Las consecuencias de esta cultura moral es que se vuelve imposible determinar si una conducta es inapropiada, aun tratándose de asuntos tan diáfanos como corrupción, la represión, el crimen, la manipulación, el terrorismo, el acomodo o la mentira.
Cualquier tema de la agenda política cotidiana es útil para descubrir hasta qué punto estamos inmersos en una lucha entre el cinismo, esa perversión del espíritu que no reconoce más conducta moral que la que conduce al poder, y la ética de los valores.
Aunque existe un vínculo radical entre el cinismo político y ciertas ideologías utópicas o "idealistas", no estamos ante un problema ideológico sino moral, y en términos prácticos, dialéctico. Los cínicos no discuten con el objeto de encontrar la verdad en el diálogo y la confrontación de razonamientos concebidos con lealtad, sino para conseguir o mantener el poder.
El precio que pagan sus conciudadanos puede ser muy alto. Los cínicos utópicos encarnan una pedagogía inversa: desnaturalizan los valores hasta convertirlos en rencores de fácil manipulación.

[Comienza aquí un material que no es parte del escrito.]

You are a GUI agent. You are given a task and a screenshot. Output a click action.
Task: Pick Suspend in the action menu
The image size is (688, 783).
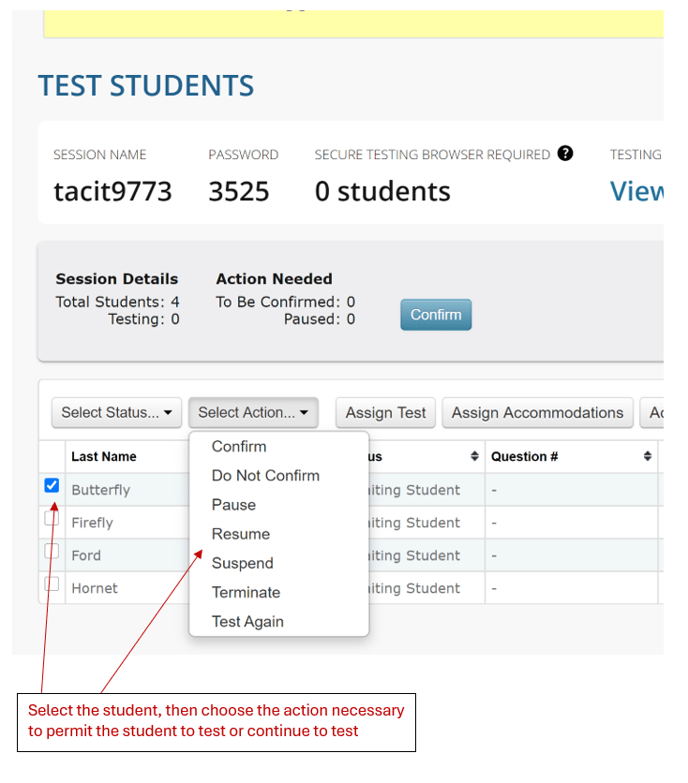click(243, 563)
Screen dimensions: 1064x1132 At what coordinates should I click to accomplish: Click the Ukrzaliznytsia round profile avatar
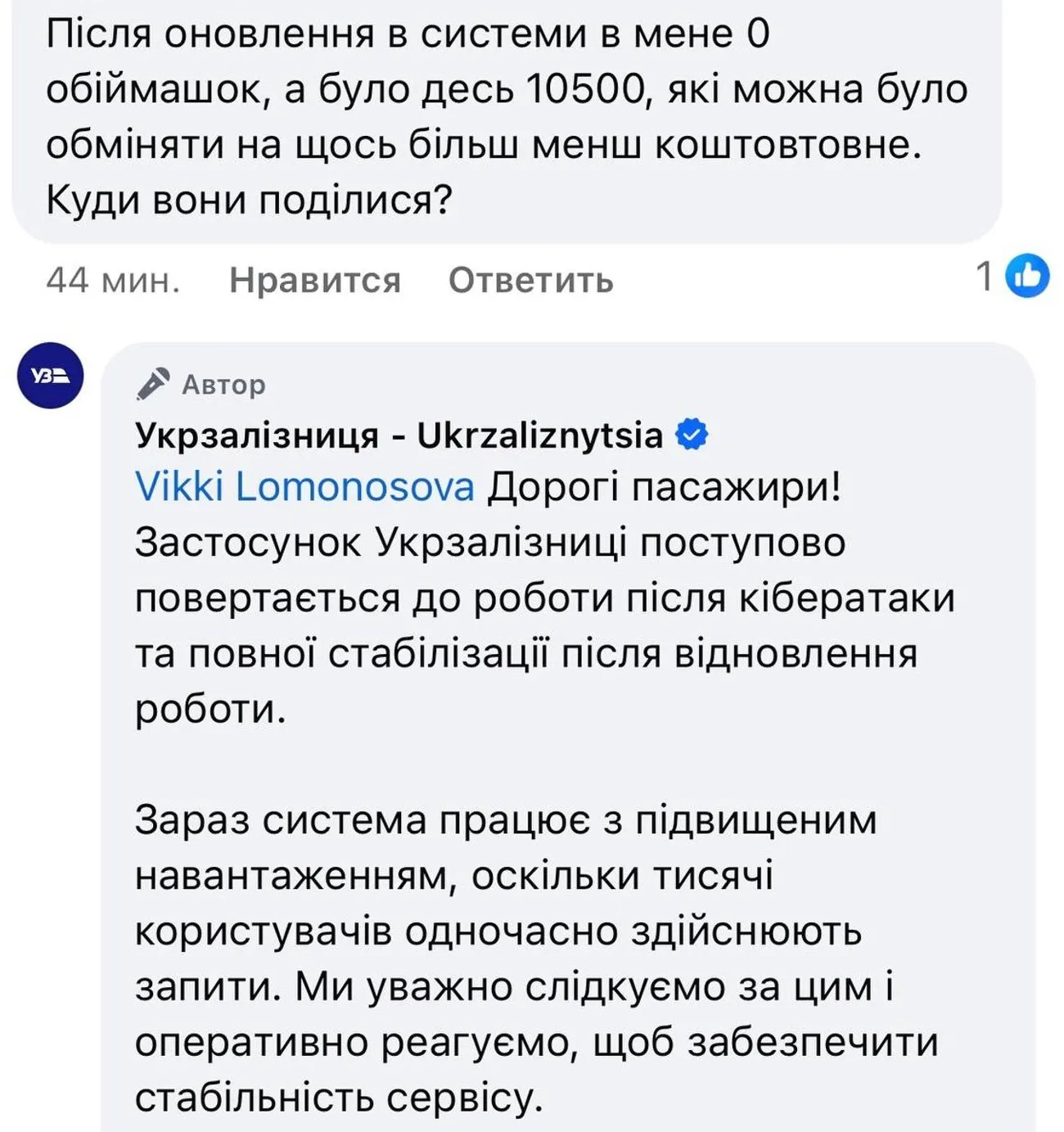pyautogui.click(x=51, y=376)
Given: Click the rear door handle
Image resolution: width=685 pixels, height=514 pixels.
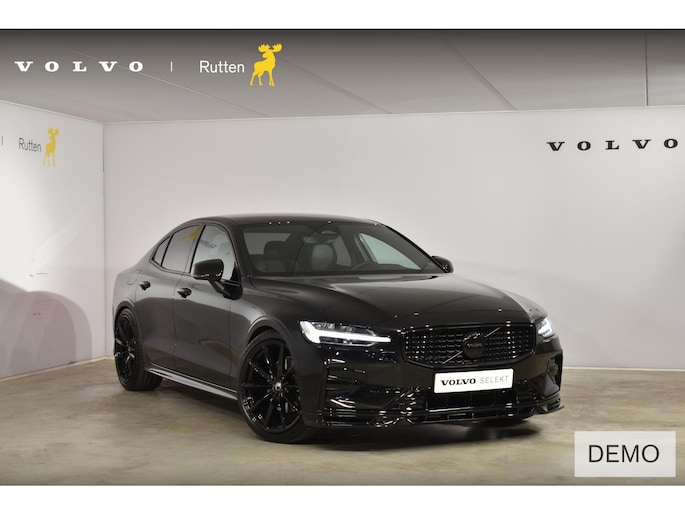Looking at the screenshot, I should point(145,285).
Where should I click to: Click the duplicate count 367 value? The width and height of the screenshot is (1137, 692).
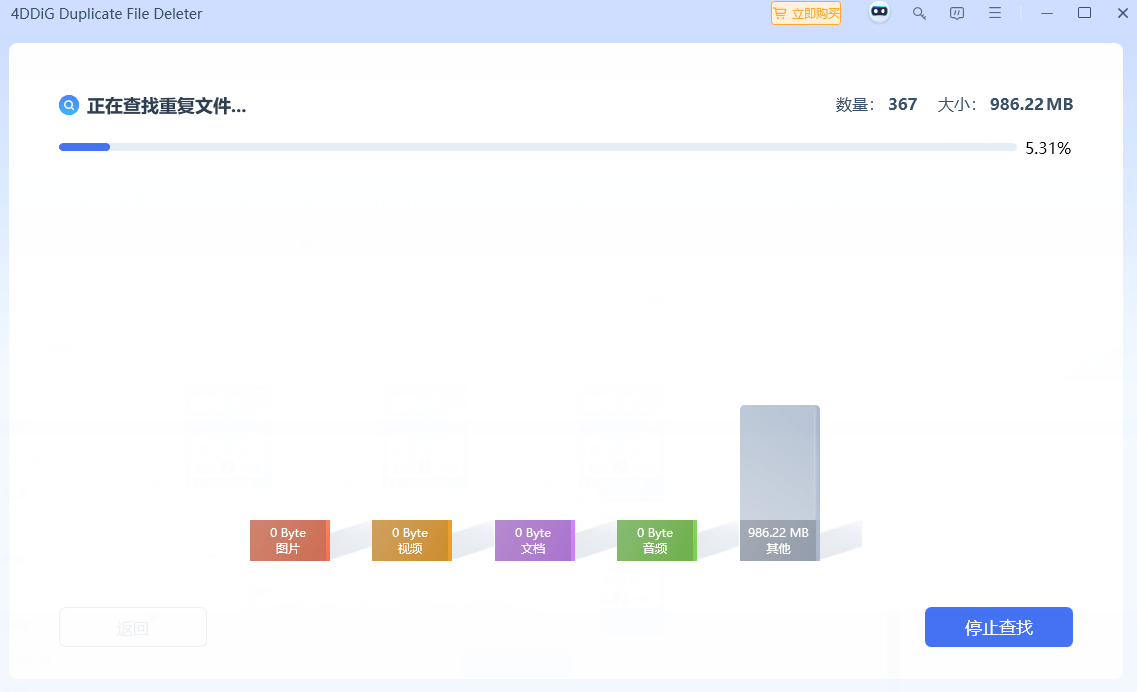point(902,103)
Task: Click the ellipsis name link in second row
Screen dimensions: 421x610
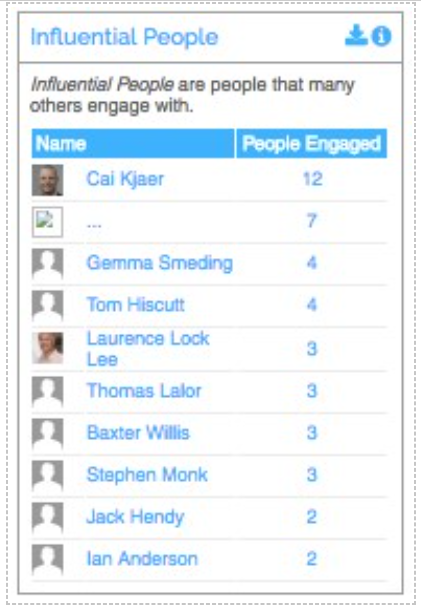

Contrariamente a lo que fingen, los cínicos utópicos suelen ser indolentes y aristocráticos. Desprecian al ser humano corriente, siempre pendiente de cuestiones poco sublimes, y no tienen sentimientos de auténtica compasión por quienes sufren. Se vinculan con el prójimo con un lenguaje forzadamente empático y a los únicos efectos de conseguir su favor, para volverse grandilocuentes, y aún violentos, si se les descubre la maniobra.
Debatir sobre lo inminente es una forma de inhibir el abordaje ético, derivado del sentido trascendente, con el pretexto de las aristas circunstanciales y relativas de los hechos. Creyentes y ateos, socialistas y liberales, emotivos y apáticos, circunspectos y chacoteros, pueden construir la convivencia en base a ciertos postulados axiológicos compartidos, especialmente el respeto integral a los derechos del prójimo, lo que incluye renunciar a cualquier forma de utilización, y socorrerlo de ser necesario y sin reclamar nada a cambio.
El debate cardinal no es típicamente ideológico, del tipo "izquierda vs. derecha" o "progresistas vs. neoliberales". Es entre los cínicos y los éticos. Es, por tanto, un debate moral.